Collected data:
-----

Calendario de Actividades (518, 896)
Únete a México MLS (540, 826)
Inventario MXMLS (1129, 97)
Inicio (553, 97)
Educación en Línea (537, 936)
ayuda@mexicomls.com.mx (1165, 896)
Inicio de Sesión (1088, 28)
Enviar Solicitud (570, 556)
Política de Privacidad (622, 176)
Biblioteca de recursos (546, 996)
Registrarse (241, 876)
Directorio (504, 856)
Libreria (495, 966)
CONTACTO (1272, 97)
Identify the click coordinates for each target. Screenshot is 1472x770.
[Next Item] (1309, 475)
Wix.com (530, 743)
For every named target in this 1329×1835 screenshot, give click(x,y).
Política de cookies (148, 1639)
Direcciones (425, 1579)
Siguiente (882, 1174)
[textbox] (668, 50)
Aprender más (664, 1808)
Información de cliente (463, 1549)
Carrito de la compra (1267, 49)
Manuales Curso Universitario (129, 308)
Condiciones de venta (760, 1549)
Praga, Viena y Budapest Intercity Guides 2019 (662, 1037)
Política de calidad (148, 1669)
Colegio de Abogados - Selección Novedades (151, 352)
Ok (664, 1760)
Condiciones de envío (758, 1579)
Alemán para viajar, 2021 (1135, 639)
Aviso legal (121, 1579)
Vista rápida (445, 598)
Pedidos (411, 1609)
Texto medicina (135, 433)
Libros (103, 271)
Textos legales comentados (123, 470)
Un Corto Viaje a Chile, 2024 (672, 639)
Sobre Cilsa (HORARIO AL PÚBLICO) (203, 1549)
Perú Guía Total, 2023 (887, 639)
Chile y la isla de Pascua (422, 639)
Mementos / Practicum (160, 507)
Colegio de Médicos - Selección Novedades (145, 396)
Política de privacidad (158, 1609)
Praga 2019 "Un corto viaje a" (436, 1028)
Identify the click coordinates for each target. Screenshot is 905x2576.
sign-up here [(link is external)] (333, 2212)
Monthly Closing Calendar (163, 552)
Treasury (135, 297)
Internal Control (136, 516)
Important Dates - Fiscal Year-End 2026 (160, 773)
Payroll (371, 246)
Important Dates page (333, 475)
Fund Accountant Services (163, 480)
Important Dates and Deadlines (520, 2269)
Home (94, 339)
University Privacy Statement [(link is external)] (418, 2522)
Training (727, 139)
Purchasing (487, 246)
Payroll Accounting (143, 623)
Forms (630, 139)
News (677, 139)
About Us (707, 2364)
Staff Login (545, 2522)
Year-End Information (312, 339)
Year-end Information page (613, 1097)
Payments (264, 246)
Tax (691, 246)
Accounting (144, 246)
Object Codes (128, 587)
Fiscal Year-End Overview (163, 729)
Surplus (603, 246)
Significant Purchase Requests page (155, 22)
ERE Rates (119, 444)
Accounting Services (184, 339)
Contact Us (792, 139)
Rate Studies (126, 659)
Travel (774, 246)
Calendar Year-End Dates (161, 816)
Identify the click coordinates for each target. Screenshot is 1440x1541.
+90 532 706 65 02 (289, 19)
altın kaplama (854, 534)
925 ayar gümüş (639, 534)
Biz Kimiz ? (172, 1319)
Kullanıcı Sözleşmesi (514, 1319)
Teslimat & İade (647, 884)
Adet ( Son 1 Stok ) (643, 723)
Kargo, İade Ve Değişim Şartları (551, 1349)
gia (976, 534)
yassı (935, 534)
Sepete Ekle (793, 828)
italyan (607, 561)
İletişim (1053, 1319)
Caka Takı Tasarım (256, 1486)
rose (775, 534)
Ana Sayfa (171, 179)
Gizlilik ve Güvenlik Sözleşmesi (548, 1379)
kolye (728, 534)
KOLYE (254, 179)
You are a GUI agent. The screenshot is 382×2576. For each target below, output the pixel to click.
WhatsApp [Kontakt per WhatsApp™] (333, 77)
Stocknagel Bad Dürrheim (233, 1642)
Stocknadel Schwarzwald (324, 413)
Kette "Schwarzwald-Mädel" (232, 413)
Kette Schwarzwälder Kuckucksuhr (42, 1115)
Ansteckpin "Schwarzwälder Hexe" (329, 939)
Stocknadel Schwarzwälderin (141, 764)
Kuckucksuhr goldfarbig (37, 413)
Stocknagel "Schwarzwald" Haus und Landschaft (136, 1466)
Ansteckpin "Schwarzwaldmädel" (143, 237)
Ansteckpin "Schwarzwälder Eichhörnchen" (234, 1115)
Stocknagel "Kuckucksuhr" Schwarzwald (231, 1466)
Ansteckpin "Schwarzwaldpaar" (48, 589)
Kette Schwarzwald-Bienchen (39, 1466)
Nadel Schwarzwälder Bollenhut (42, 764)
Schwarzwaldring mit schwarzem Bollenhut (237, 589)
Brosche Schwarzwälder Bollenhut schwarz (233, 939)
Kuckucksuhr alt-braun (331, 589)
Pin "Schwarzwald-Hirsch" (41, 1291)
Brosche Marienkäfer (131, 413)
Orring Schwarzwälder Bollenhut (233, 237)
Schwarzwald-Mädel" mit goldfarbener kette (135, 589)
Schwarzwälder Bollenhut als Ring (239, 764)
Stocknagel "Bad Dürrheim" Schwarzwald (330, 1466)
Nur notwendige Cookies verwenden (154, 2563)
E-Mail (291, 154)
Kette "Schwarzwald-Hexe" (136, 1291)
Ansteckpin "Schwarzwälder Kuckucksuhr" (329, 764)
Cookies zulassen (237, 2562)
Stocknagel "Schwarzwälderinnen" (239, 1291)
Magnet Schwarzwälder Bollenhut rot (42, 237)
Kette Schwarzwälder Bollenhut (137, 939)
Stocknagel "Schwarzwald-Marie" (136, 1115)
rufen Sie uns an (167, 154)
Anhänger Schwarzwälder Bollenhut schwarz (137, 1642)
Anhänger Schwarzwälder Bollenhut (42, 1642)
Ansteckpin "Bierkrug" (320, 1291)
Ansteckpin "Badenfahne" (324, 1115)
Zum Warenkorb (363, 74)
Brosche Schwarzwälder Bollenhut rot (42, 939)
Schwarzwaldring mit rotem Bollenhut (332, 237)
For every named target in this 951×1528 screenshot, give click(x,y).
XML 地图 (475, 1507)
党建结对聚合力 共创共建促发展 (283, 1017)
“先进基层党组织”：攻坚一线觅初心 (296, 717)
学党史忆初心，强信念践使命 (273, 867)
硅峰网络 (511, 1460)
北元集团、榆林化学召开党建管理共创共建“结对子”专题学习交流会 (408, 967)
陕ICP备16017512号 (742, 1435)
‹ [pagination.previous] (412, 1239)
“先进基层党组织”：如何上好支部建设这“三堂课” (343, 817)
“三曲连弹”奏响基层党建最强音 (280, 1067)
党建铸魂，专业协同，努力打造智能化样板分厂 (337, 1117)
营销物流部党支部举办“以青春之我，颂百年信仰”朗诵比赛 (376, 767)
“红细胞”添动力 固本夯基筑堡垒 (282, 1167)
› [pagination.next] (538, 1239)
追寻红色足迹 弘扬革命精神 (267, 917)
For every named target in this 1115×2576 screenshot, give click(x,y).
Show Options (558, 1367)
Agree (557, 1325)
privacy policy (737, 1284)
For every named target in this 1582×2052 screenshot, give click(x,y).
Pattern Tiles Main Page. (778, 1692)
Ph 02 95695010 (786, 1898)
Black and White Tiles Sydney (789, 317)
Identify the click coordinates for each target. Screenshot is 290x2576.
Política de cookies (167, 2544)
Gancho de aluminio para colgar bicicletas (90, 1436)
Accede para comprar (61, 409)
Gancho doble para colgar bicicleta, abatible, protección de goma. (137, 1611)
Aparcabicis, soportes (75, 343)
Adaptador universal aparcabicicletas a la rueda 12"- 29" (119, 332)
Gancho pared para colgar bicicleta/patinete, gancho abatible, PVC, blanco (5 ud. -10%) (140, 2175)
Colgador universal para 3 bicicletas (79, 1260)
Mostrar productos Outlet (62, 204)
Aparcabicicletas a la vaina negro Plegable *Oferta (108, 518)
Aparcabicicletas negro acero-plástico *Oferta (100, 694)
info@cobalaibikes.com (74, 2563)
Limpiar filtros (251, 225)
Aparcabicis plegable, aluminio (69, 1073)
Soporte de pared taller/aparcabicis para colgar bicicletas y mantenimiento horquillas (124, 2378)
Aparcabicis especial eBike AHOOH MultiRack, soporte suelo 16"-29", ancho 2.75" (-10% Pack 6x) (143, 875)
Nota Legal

-----

Edit the part of the listing that opens with the line containing "Enviar Solicitud (570, 556)" and closes with the line containing "Wix.com (530, 743)". Replace "Libreria" with "Librería" and leave all else unchanged.

Enviar Solicitud (570, 556)
Política de Privacidad (622, 176)
Biblioteca de recursos (546, 996)
Registrarse (241, 876)
Directorio (504, 856)
Librería (495, 966)
CONTACTO (1272, 97)
Identify the click coordinates for each target. Screenshot is 1472x770.
[Next Item] (1309, 475)
Wix.com (530, 743)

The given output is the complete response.